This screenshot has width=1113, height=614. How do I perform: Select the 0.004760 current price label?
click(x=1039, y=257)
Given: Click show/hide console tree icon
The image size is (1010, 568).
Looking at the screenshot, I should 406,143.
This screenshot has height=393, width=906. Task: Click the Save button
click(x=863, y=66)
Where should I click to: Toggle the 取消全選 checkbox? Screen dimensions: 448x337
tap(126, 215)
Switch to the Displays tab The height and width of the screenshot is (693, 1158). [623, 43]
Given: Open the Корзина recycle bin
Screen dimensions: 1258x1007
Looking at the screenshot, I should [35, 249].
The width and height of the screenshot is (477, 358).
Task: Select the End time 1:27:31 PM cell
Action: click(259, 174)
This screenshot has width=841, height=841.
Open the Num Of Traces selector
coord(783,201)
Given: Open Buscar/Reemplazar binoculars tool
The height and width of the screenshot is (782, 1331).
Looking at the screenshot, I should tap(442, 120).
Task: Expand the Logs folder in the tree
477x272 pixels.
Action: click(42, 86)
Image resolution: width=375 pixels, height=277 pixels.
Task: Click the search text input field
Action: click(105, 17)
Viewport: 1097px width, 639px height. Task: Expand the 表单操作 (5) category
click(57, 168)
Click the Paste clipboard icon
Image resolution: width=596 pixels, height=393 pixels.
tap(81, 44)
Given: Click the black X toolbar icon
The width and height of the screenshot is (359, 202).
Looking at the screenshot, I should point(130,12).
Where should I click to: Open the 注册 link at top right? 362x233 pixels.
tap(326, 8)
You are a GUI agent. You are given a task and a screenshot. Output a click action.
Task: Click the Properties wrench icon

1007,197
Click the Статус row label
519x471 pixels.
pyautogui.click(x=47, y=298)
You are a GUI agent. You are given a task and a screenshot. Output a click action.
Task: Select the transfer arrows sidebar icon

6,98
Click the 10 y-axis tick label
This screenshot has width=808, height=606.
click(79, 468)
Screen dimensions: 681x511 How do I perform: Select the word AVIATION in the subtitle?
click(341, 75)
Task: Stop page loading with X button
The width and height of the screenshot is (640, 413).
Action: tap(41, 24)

-----

Repeat the lines verbatim, beginning at the very start of the records and continuing through the line containing "Switch to the".

This screenshot has width=1113, height=614. How do I perform: Select the 0.004760 current price label?
click(x=1039, y=257)
Given: Click show/hide console tree icon
The image size is (1010, 568).
Looking at the screenshot, I should 406,143.
This screenshot has height=393, width=906. Task: Click the Save button
click(x=863, y=66)
Where should I click to: Toggle the 取消全選 checkbox? Screen dimensions: 448x337
tap(126, 215)
Switch to the Displays tab The height and width of the screenshot is (693, 1158). [623, 43]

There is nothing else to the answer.